Basically those muslims who claim to be non religious, are associate of different terrorist organisations, trapping innocent girls for sex exploitation.
Admn.
Why are you patronizing Mac as consultant ? He is hiding numerous evils of islam.
He is lying every where just to propagate islamic expansion against mankind.
Could you proof where he is lying. .
you are the liers who making a grab and making the fun of the religion. .
stupid admin still support you
Golnar, i like your frustration, i know when i quote from Qur’an and point finger on your lies, you don`t have anything to say…so after few days you come up with barking comment against me. LOL
Thank you got getting back to me do early.
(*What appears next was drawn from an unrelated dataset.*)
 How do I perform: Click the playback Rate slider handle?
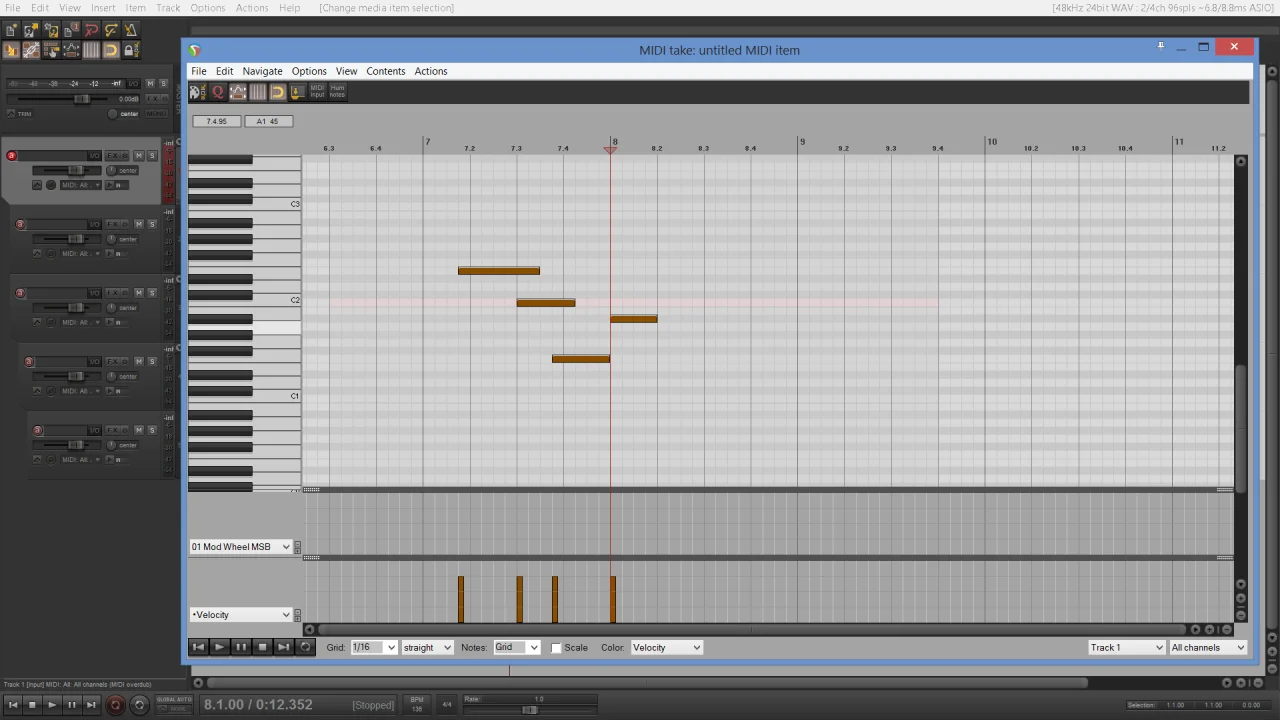529,710
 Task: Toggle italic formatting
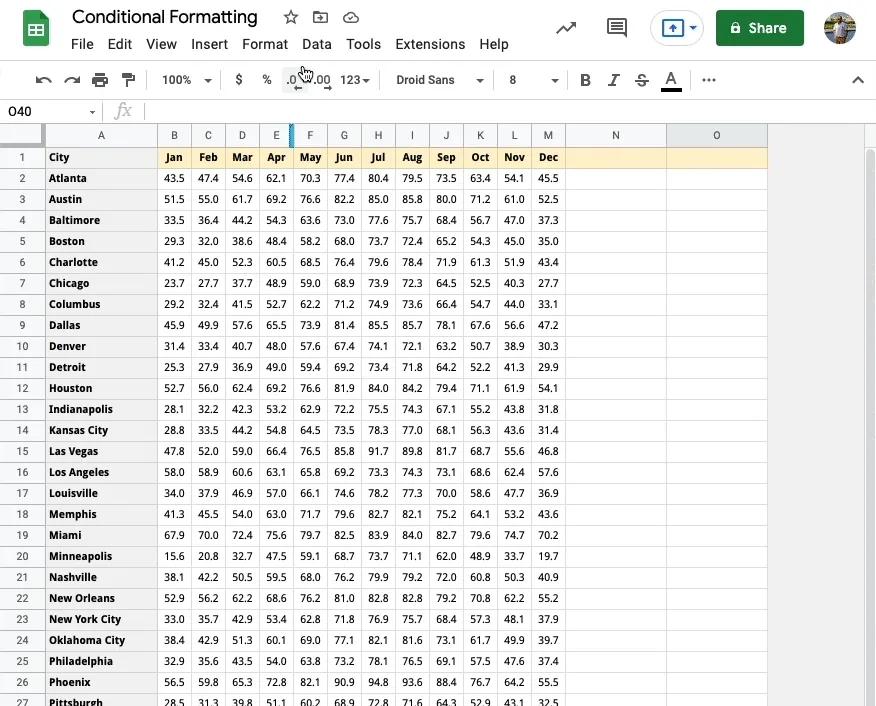[614, 80]
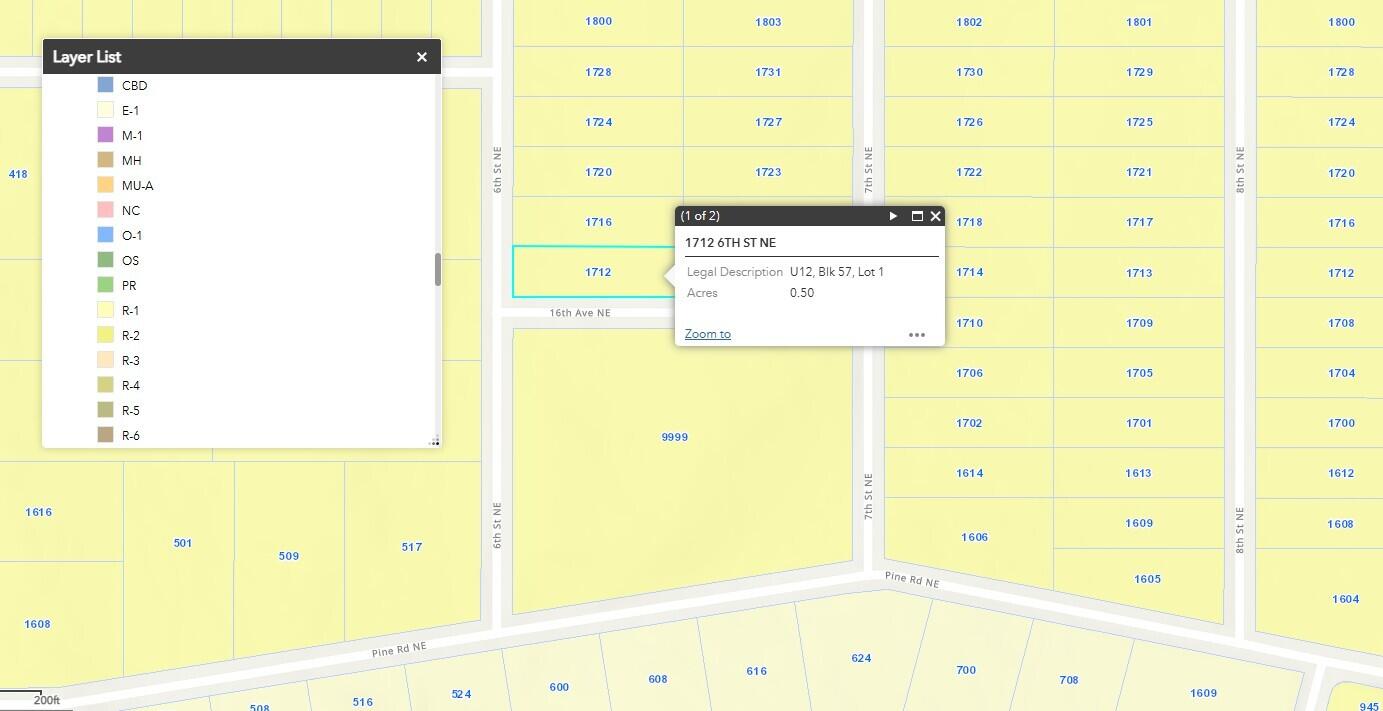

I’m a little confused on your advice. Also, sorry for sounding ignorant but I don’t know what “Mac” stands for. Also I’m 24 and she’s 30 which I think Is another large factor here. I wonder if it would be different if I converted to Hinduism? Any advice would be much appreciated.
Ryan,
The conversion for the sake of love is wrong. Mac is our Islamic consultant on this web site and he will guide you further. Meantime, read all what he believes in at https://www.interfaithshaadi.org/?p=8129.
You are six years younger (just 24!, not like 30 and her 36).
Seriously, you are too young to be considering marriage. I am sorry mate, if she can wait till you have a stable job or something, that’d be good, but i doubt she can.
This really is not about religion. It is more about stability, security and maturity.
Even if you both love each other, you are young. I am sorry, I would ask both of you to reconsider.
Even if both of you were of the same religion, I would caution you against marriage.
Dear Ryan,
There is a lot you could do. We believe you are a victim of people stereotyping you. The media has created a phobia in society for Muslims and people will not easily buy your statements like “non-religious Muslim”, “tolerant Muslim” or a “pluralist Muslim”. When Hindu parents hear that their daughter is in love with a Muslim, they think of you as “mac“? What would you say to mac (probably of your age)?
Don’t give up, we will get back to you after you have interactions with mac. Stay tuned right here!
Will you make a blog what people said on mac…will you, let me see how much fair you are …afterall you are admin not a stupid(i mean hindu)
Let people say what ever behind you, why should it bother you? Are you not proud of your own beliefs and what you stand for?
Personal attack is not acceptable is any forum whether, when they criticize Islam i try to refute them … where as they only attack me personally..what kind of educated person are you that you couldn`t differentiate between personal attack and criticize of thoughts..
Secondly when people don`t have anything to argue with they resort to personal attack.
Agree 100%. We have removed objectionable text from Golnar’s comments above where there were wrong statements about your sister and mother. We have earlier removed many comments on muta product etc and that is not acceptable. If you find other personal attacks on your family, remind us and we will correct it. You are smart and honest and deserve all respects.